The remaining six members of the Jesuit community at Belvedere College, Dublin, will move from the school to the congregation's residence on nearby Upper Gardiner Street from summer next year.
However, the Jesuits have no plans to lessen their involvement with the school.
In a letter to Irish members of the congregation last Thursday the Irish provincial Father Gerard O'Hanlon said the decision was part of a reorganisation strategy and in no way indicated a lessening of Jesuit commitment to the college.
Just three of the teaching staff at Belvedere are Jesuit priests. At one time 22 members of the congregation taught there.
It is believed the residence at Great Denmark Street, where Belvedere College is situated, may be integrated into the school.
Since September last the college has had a lay principal, Mr Gerard Foley, who succeeded Father Leonard Moloney.
As their numbers age - 128 of 192 in Ireland are over 60 - the Jesuits, as with other religious congregations, have had to rationalise and restructure their operations and resources.

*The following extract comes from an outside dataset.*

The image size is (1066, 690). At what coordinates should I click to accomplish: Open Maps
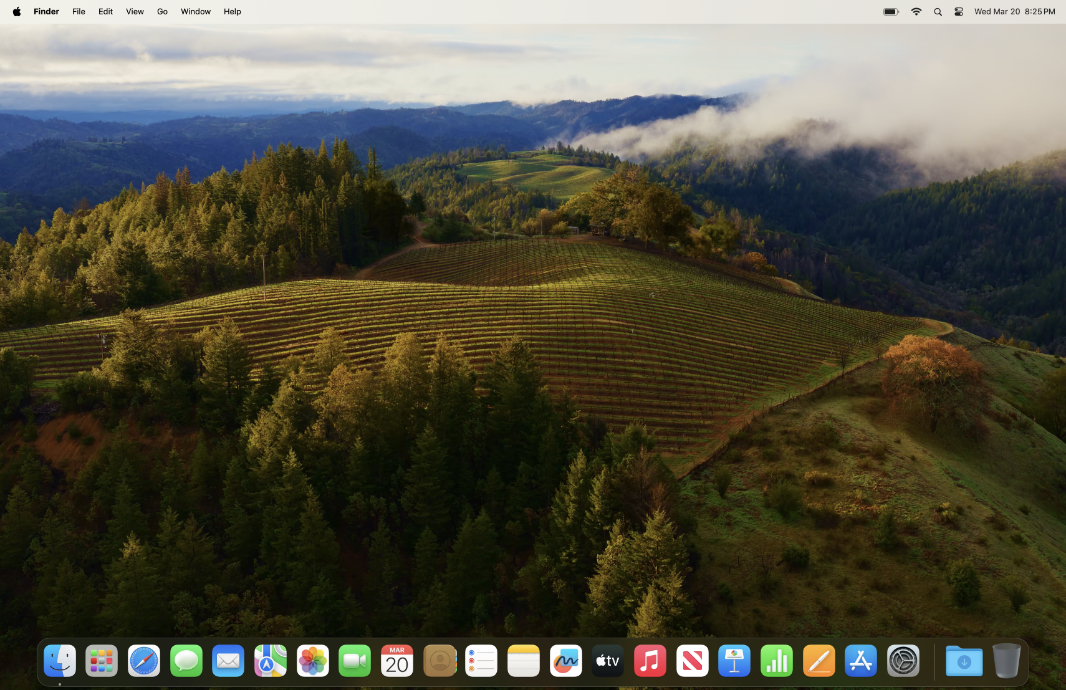[x=270, y=660]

They have also been introducing "ethos programmes" at their schools, whereby the Jesuit ethic is impressed upon lay teaching colleagues.
The congregation has no plans to withdraw its involvement from any of its colleges -Belvedere or Gonzaga in Dublin, Clongowes Wood in Kildare, Coláiste Iognaid in Galway, or the Crescent in Limerick.

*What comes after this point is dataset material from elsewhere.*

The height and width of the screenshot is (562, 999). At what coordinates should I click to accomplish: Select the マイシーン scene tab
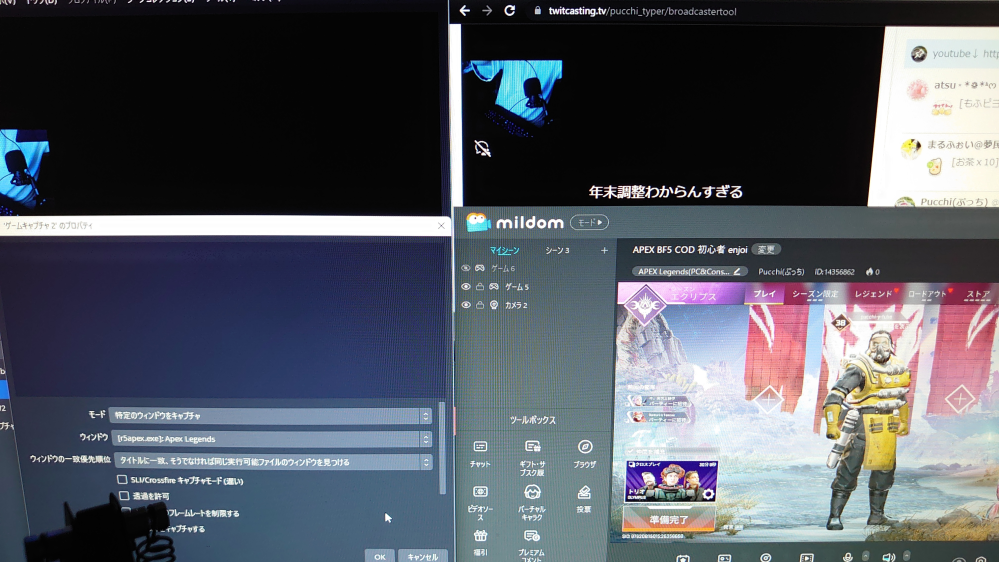point(504,250)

Indeed preparations are being made to intensify that involvement with some colleges.
Belvedere College was opened in 1832 and soon became part of the Jesuits' mission to provide an educated leadership for an emerging Catholic middle-class in Ireland.
They also played a key role in the establishment of the National University of Ireland at Earlsfort Terrace, later in the 19th century.

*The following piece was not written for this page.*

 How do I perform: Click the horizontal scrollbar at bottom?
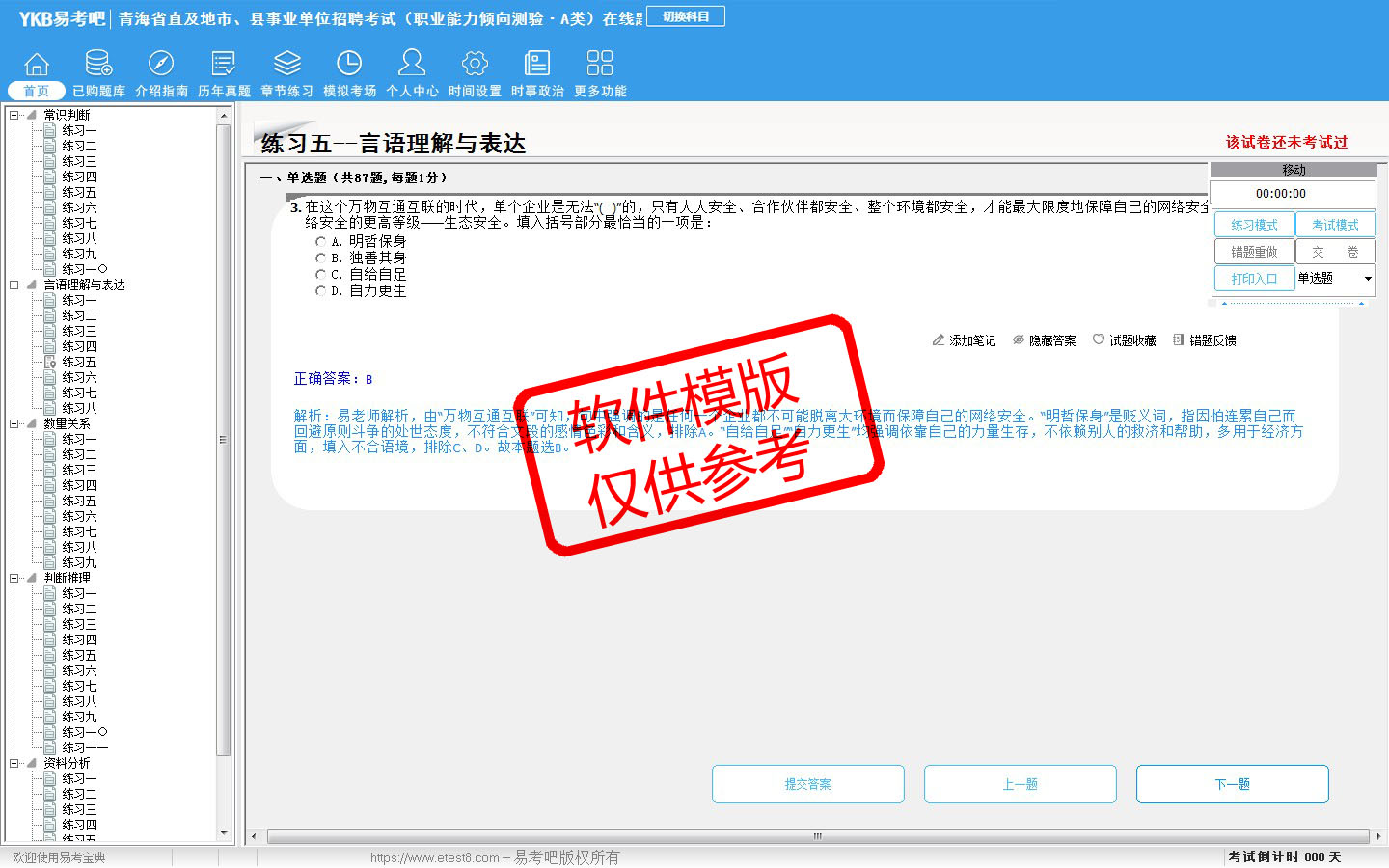816,836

Belvedere College currently has 970 pupils. It is fee-paying, but provides a scholarship scheme for socially disadvantaged pupils
Famous past pupils include Cardinal Desmond Connell; former taoiseach Dr Garret FitzGerald; and businessman Sir Anthony O'Reilly.
But probably its most famous past pupil was James Joyce, who was ignored by the Jesuits with a passionate indifference until comparatively recently.